Words are an essential tool of the lawyer’s trade: laws, rules, contracts, and briefs. So are all lawyers automatically good writers? Not necessarily.
Good writing starts with good reading. If you do not consistently read well-written publications, such as Harper’s, The New Yorker, or The Economist — or even well-written novels — then you can expect that your legal writing will eventually peak at a notch less than stellar. (Seattle Public Library members can read Harper’s, The Economist, The New Yorker, and many more excellent magazines for free online with Zinio.)
Superior legal writing takes practice, much as anything else takes practice. To develop that skill, reading is essential: rules of grammar, proper sentence structure, effective use of punctuation, and sound organization are all things that can be learned by the absorptive process of reading.
You cannot assume your writing will improve with time alone. “If you want to be a writer,” says Stephen King, “you must do two things above all others: read a lot and write a lot.” Indeed, King is correct when he says, “If you don’t have time to read, you don’t have the time (or the tools) to write. Simple as that.”
Kill two birds with one stone and read well-written works about writing well. Authors and essayists such as Phillip Lopate (To Show and to Tell, Free Press, 2013; Portrait Inside My Head, Free Press, 2013) and John McPhee (a regular contributor to The New Yorker) are reliable resources for doing exactly that.
The New Yorker has an excellent piece available online about the nonfiction chieftain William Zinsser. If you have not already, I recommend you read it.
If you want to improve your legal writing, start by improving your reading habits. Simple as that.
Additional Reading
- “The Ecstasy of Influence,” Jonathan Lethem, from The Ecstasy of Influence: Nonfictions, etc.

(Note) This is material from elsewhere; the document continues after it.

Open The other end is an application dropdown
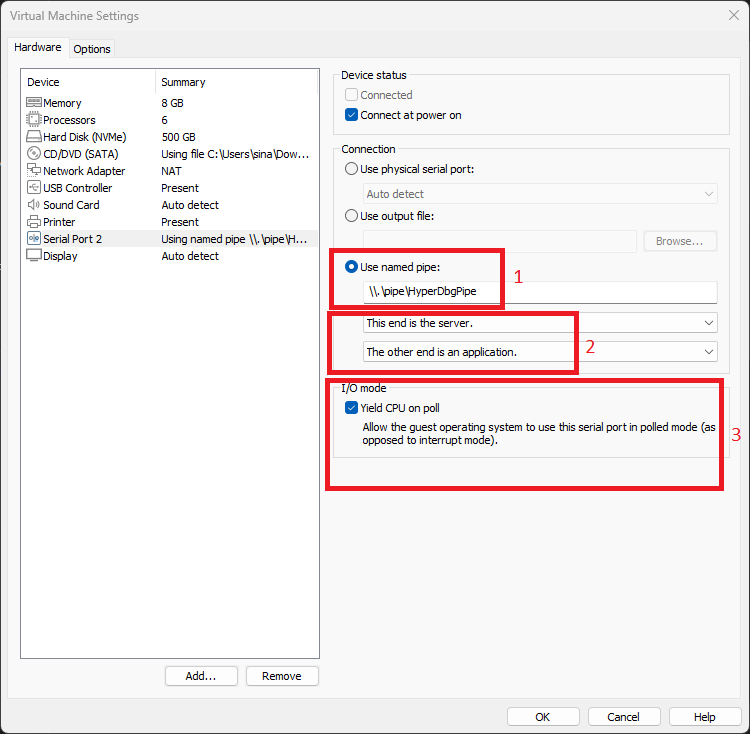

- “On Keeping a Notebook,” Joan Didion, from Slouching Towards Bethlehem
- “On Style,” Susan Sontag, from Against Interpretation
- On Writing: A Memoir of the Craft, Stephen King
- “Why I Write,” George Orwell
John McDonald
Your readers might enjoy the recent, hilarious book by Mary Norris, Between You & Me: Confessions of a Comma Queen. Norris recently retired from The New Yorker as a copy editor, and she wrote this book ostensibly to highlight the importance of proper grammar, punctuation,and spelling according The New Yorker’s style book and those ongoing struggles to get famous writers to accept/conform to the New Yorker’s way of writing, That’s just a disguise, though: the book is a demonstration of what both precise, excellent writing and excellent written humor should look like, among which are topics like why “the colon is a very controlling gesture . . . [which] says, ‘right this way,’ like a proper English butler.”